**** Task data

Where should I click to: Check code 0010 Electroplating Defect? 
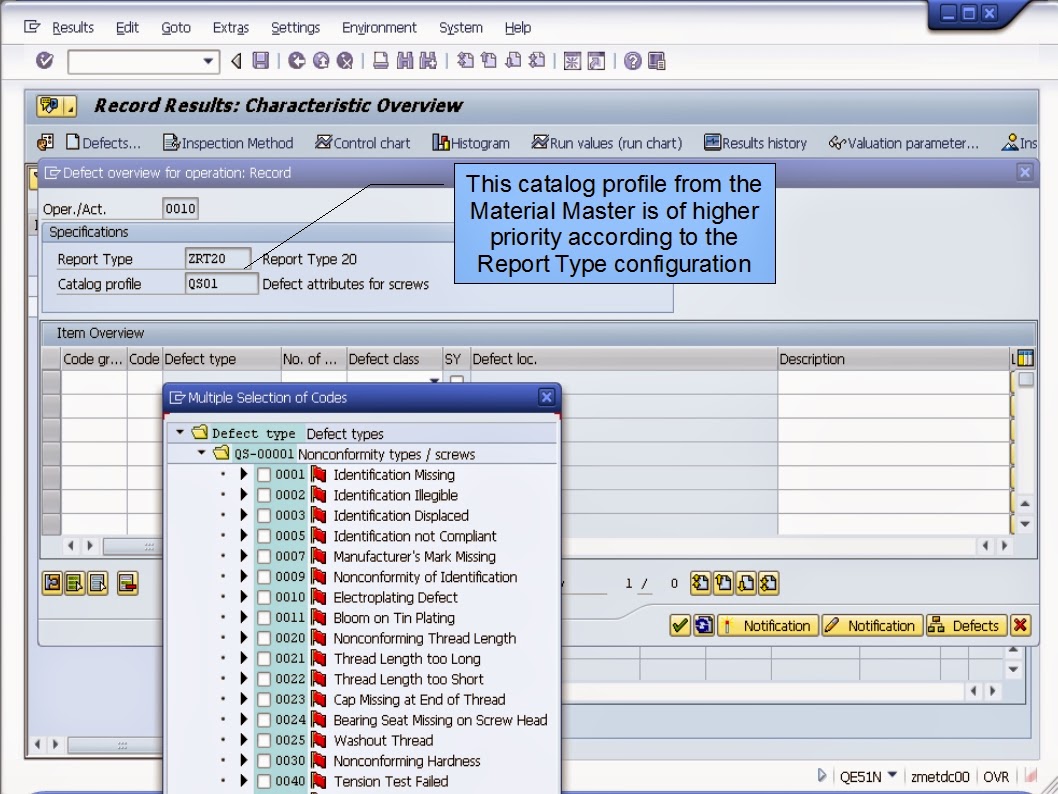(266, 597)
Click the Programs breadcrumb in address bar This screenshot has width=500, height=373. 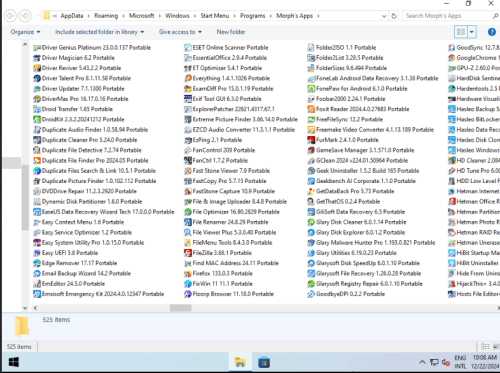[253, 16]
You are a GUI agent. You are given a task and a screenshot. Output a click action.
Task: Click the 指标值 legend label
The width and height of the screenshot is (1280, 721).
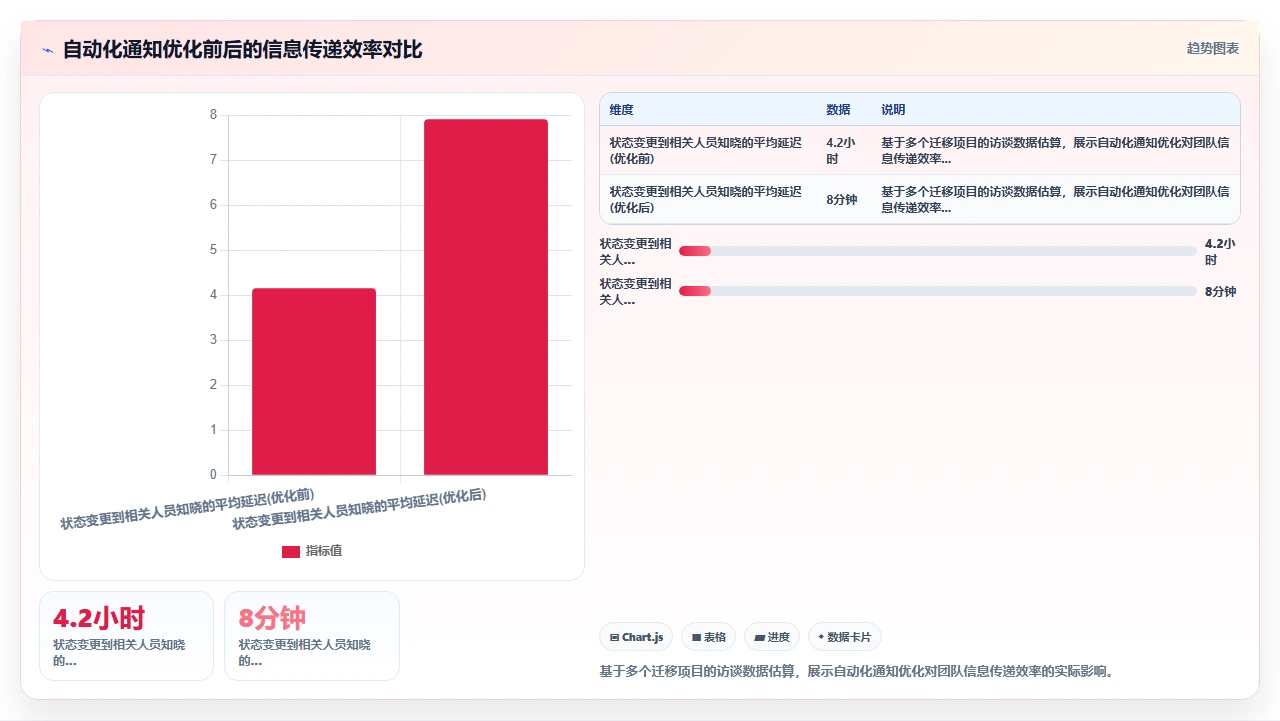coord(324,551)
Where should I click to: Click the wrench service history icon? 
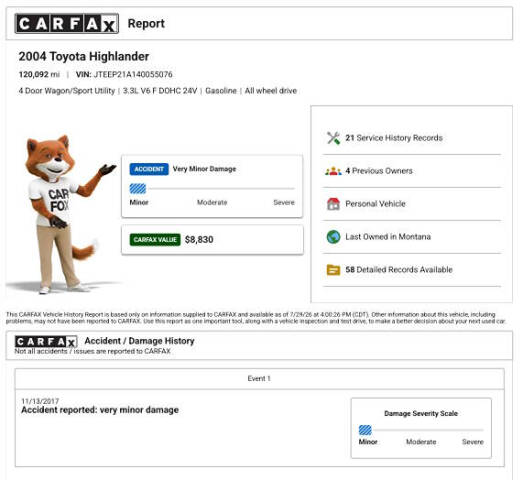click(x=333, y=138)
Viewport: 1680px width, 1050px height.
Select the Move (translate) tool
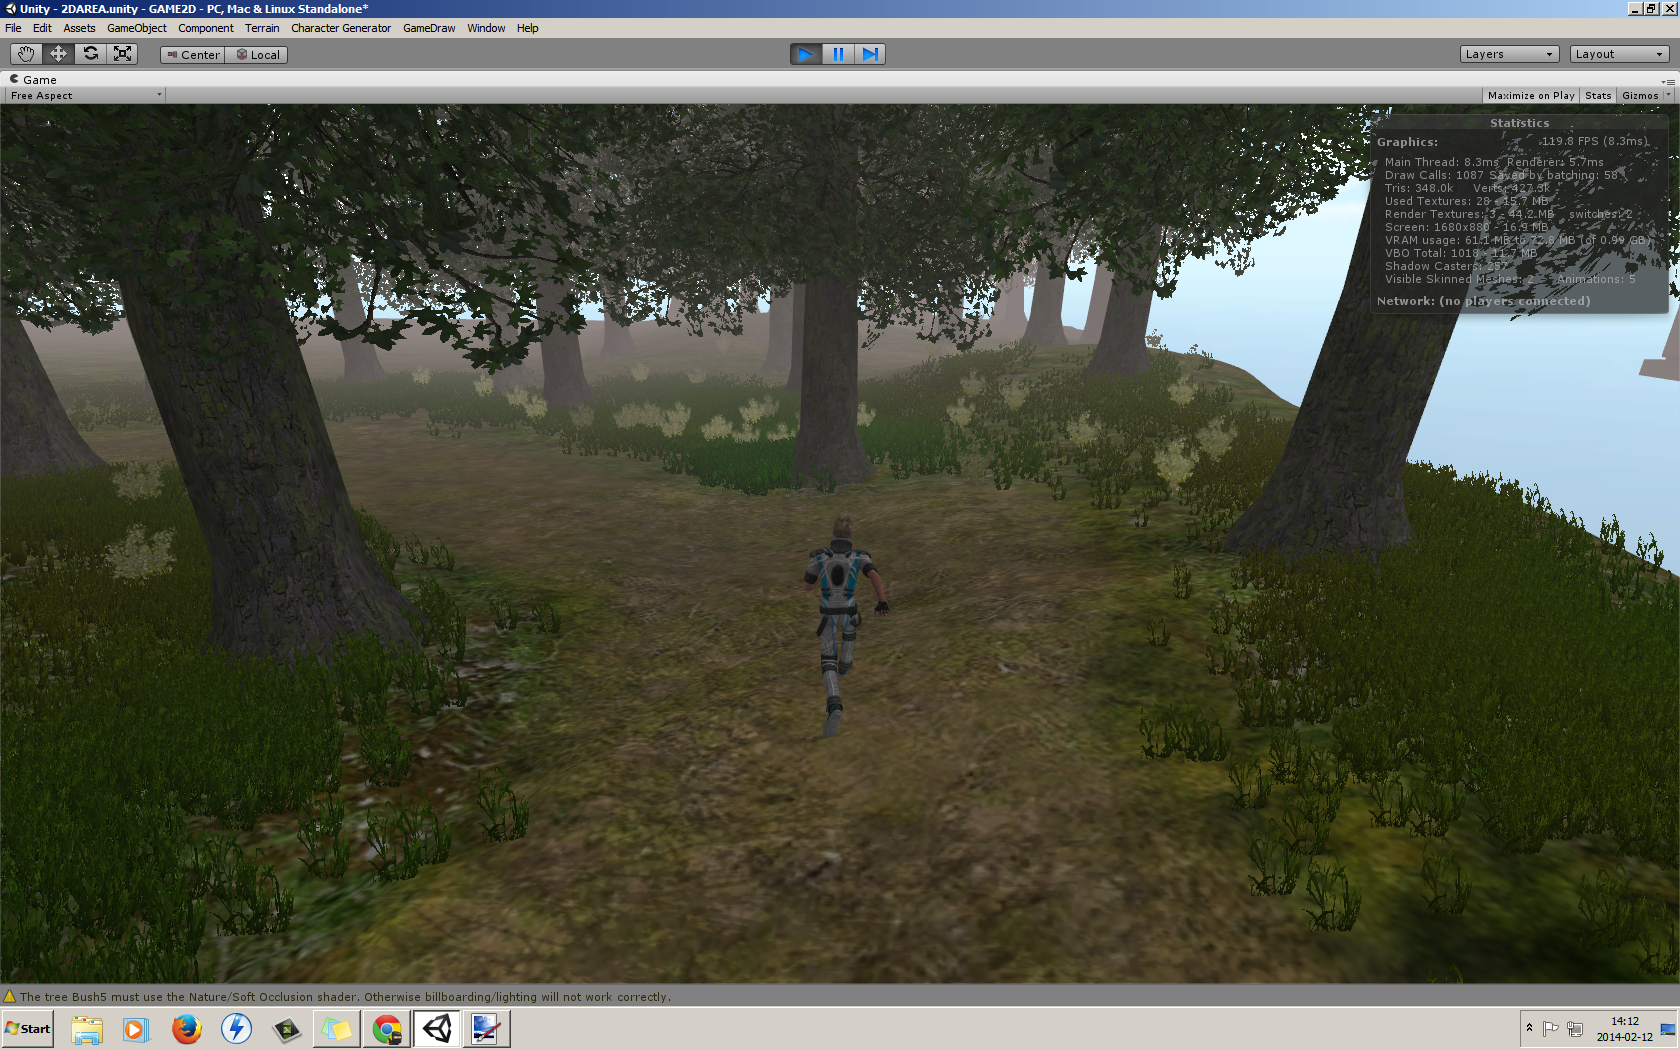[x=58, y=54]
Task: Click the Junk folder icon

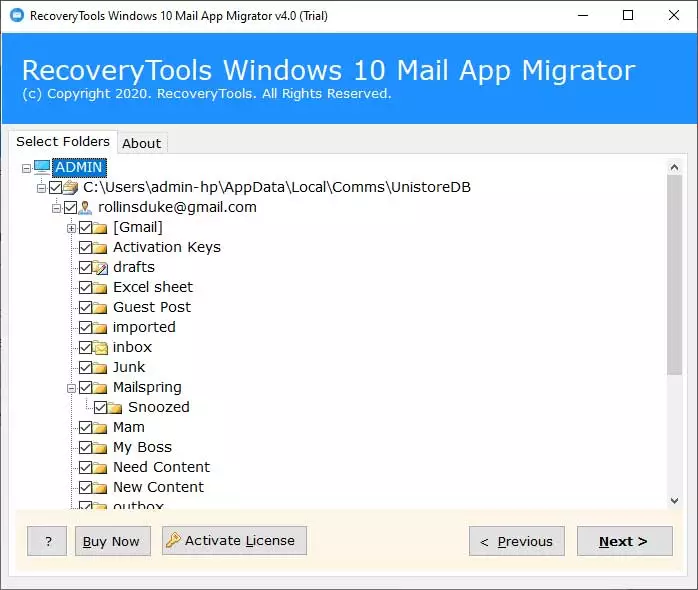Action: click(x=101, y=367)
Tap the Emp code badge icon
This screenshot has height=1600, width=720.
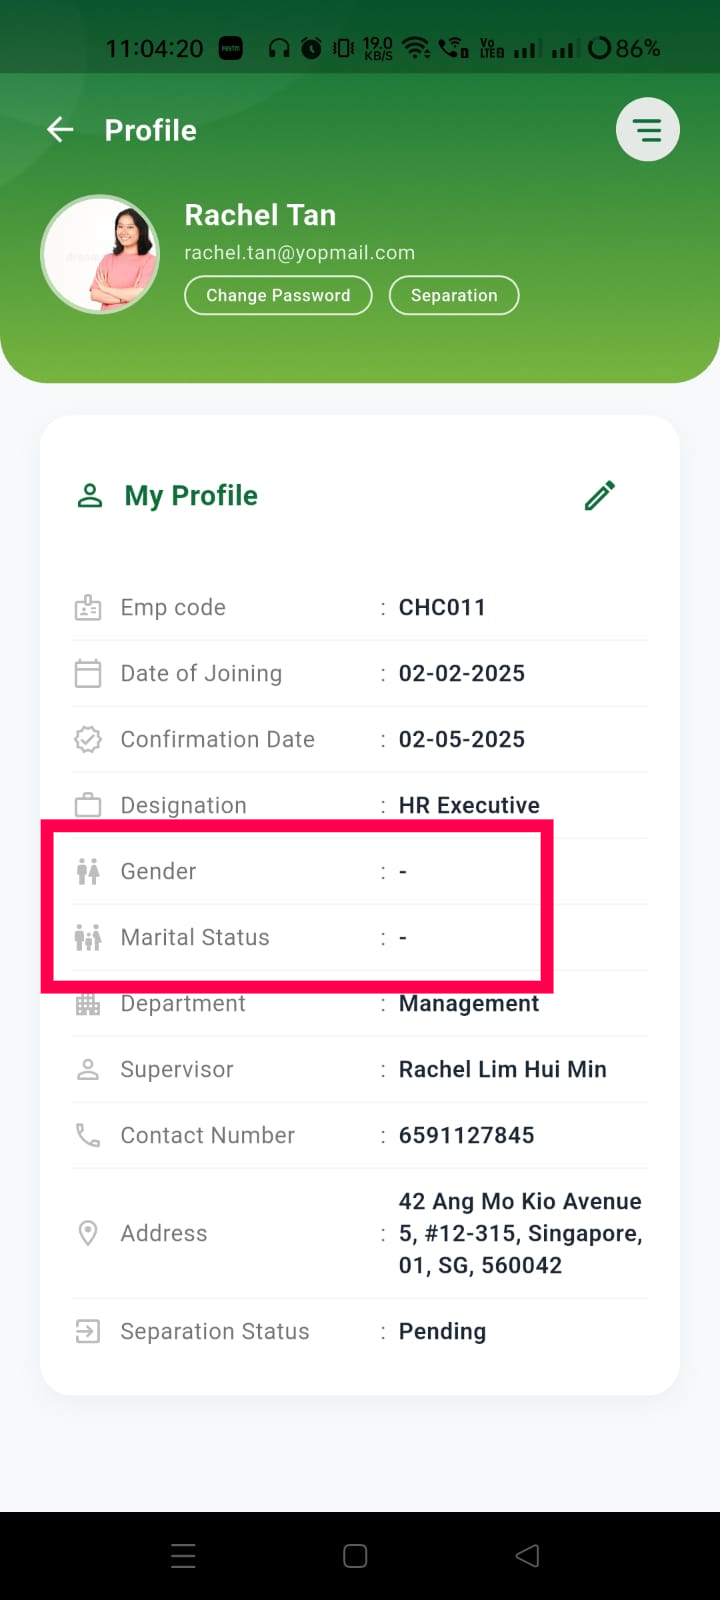coord(88,607)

********

**Your goal:** Where the line containing "Where should I click to: Click" appears in the data above, begin there and output every line through the last, exactly and without pictures.

**Response area:**
Where should I click to: Click the wrench service history icon? 
click(x=333, y=138)
Viewport: 1680px width, 1050px height.
Select the Move (translate) tool
[x=58, y=54]
Task: Click the Junk folder icon

Action: click(x=101, y=367)
Tap the Emp code badge icon
This screenshot has height=1600, width=720.
coord(88,607)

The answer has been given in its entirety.